Aslam Rana Liberal Hamilton Centre, ON

How do you weigh the benefits of the cheaper EVs for Canadian consumers against the pressure they put on domestic producers? Is there a way to have both, or is this a real trade-off?

3:50 p.m.

Visiting Lecturer, Department of Economics, McGill University, As an Individual

Julian Karaguesian

I think there are a few benefits. One is affordability. Two is clean air and climate change mitigation. Three, if we want a broader relationship with China and the rest of the global south, there has to be a quid pro quo. We have to give something up, but I'm not suggesting in any way to give up our manufacturing or our skilled workers, not in the least.

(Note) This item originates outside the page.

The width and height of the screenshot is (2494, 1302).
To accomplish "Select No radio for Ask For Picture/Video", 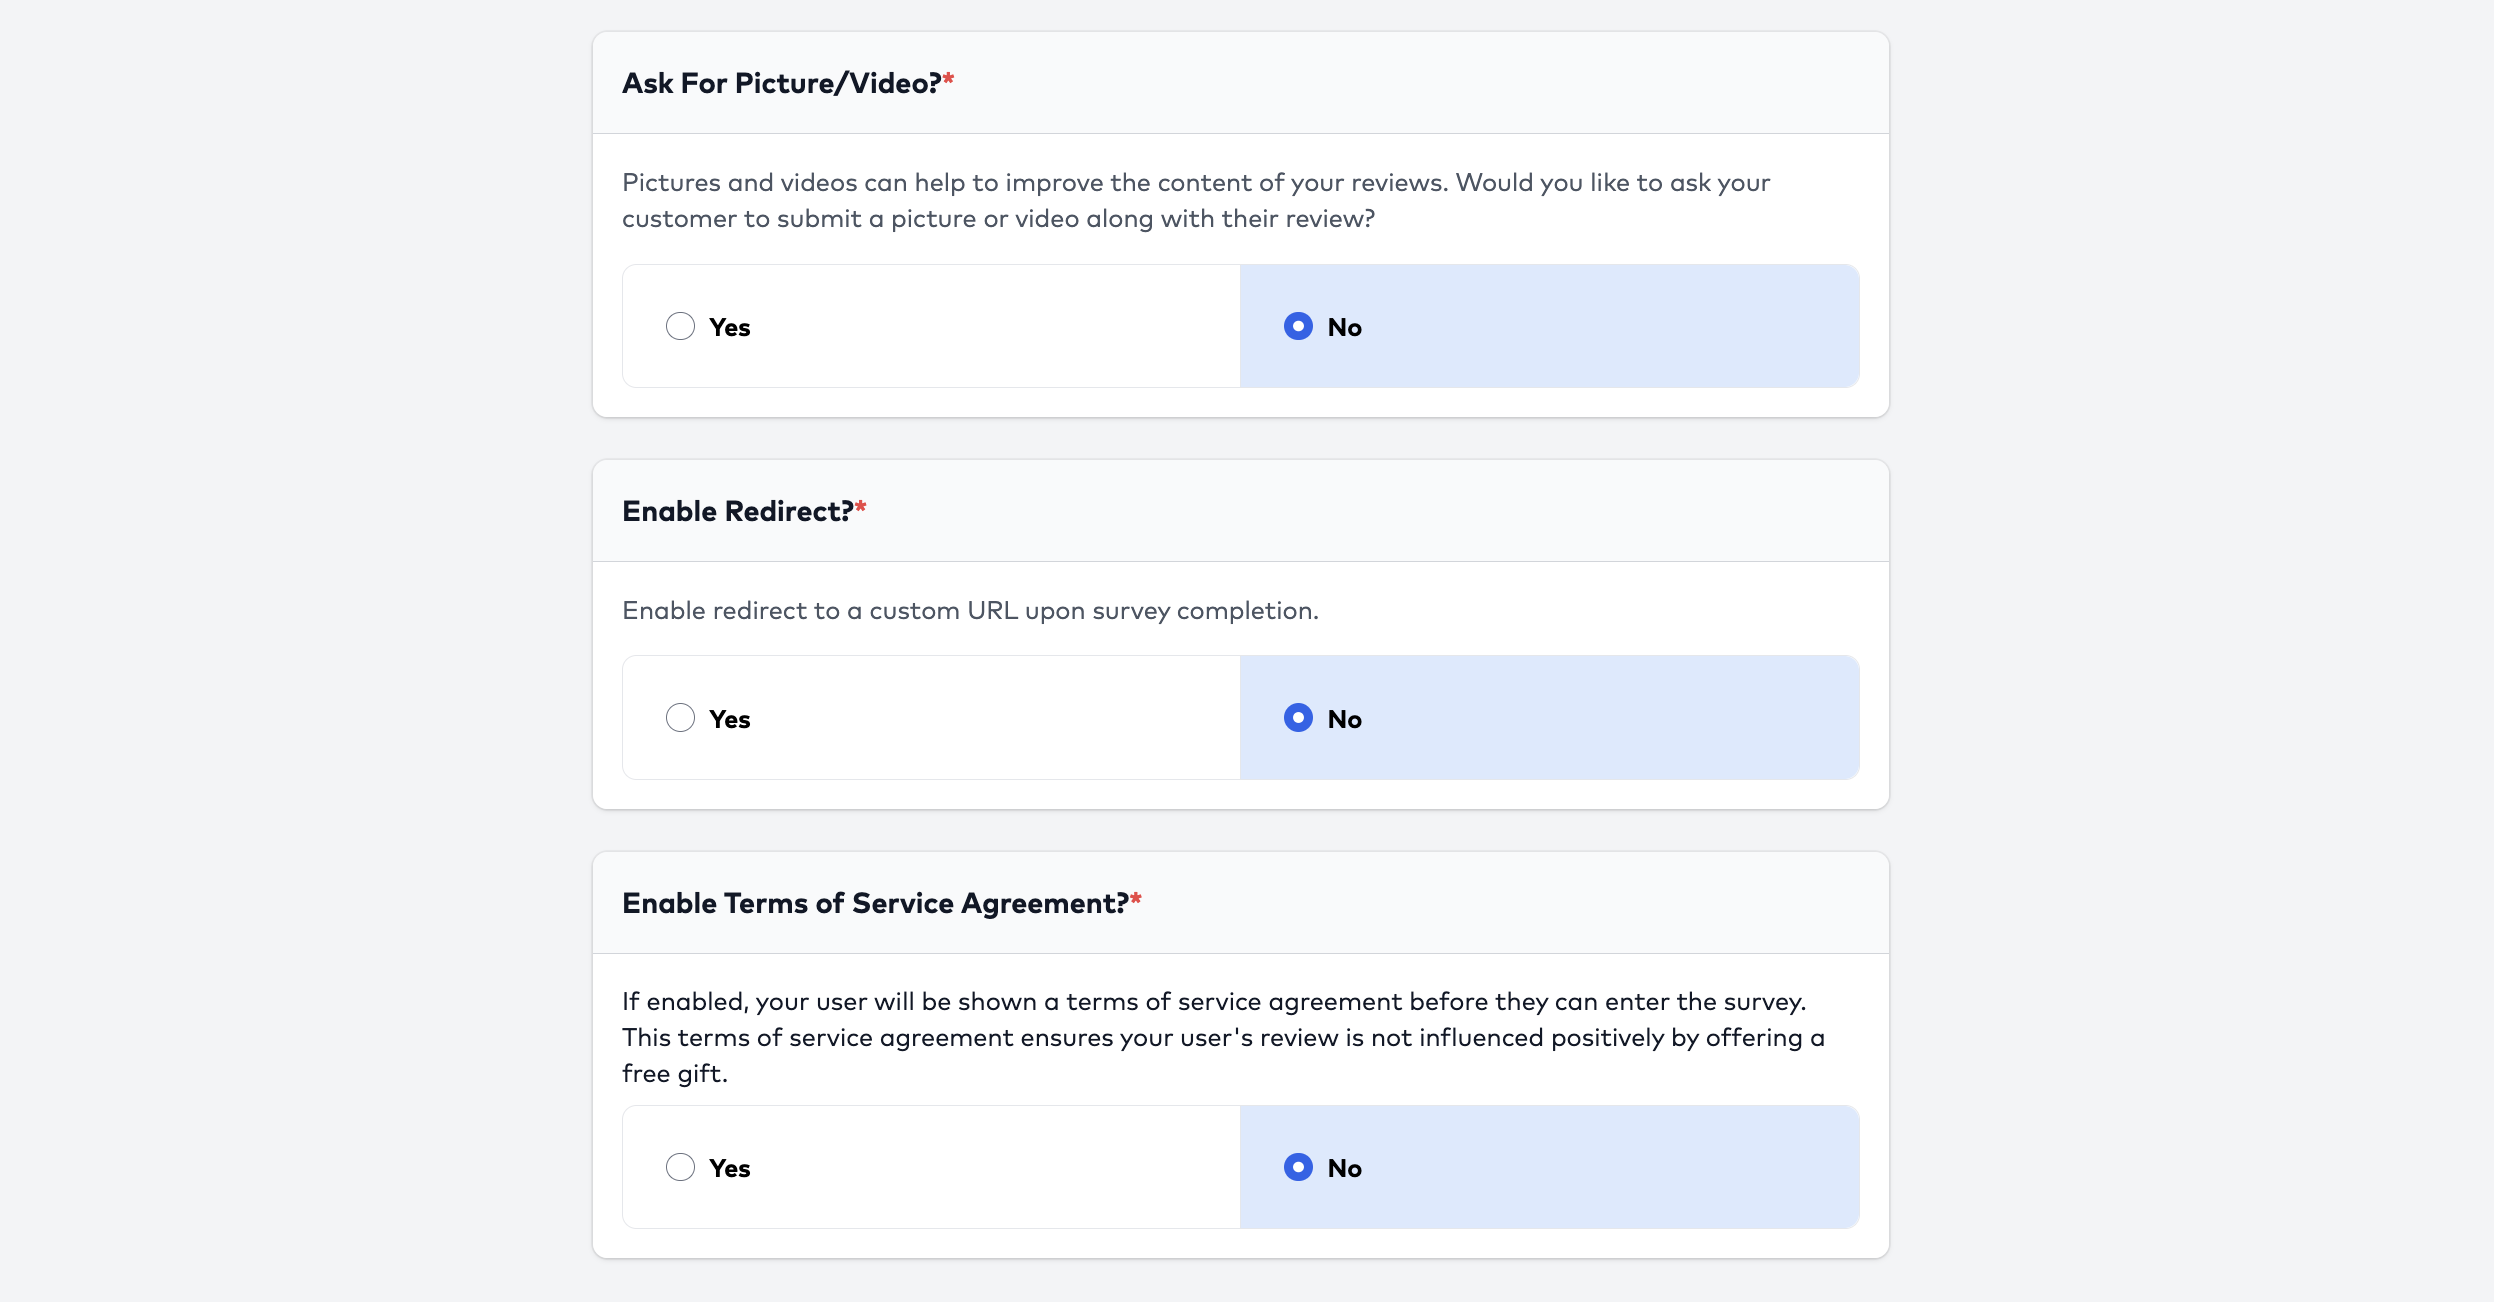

Four, whether intentionally or not, the actions of the current Trump administration and the previous Biden administration were and are an attack on our economic model, and we have to expand trade with the rest of the world and with the global south, where three out of every four people on this planet live and which has 60% of global GDP at purchasing power parity. It is in our long-term interest to mend fences and trade with the entire planet. We can be a prosperous country, even if some of our manufacturing is just parts of global supply chains.

Then there's the technology transfer. I'm talking about technology transfer to Canada from the People's Republic of China, where they lead in 66 of 76 technologies, according to the Australian Strategic Policy Institute, according to The Economist magazine, according to the EIU and a range of other institutes with expertise in technology.

Aslam Rana Liberal Hamilton Centre, ON

Do you think this arrangement will complicate relations between the U.S. and Canada?

3:55 p.m.

Visiting Lecturer, Department of Economics, McGill University, As an Individual

Julian Karaguesian

I do. I think it already has, but we're facing a kind of unintentional—or intentional—forced decline by Washington. They are making trade with the United States more costly for us. We've been an incredibly loyal ally. We've not hurt them in any way. They are making trade with the United States costly with a range of tariffs. They're telling us that they're going to repatriate the rest of the automobile sector with the Detroit three. They're also telling us that if we try to diversify our exports, they'll punish us.

Our only choice is to diversify our exports, which will make us more resilient, more sovereign and, in the long run, more prosperous.

Aslam Rana Liberal Hamilton Centre, ON

Thank you very much.

Dr. Zaghib, what are the biggest research gaps Canada needs to close to stay relevant in the battery space over the next decade?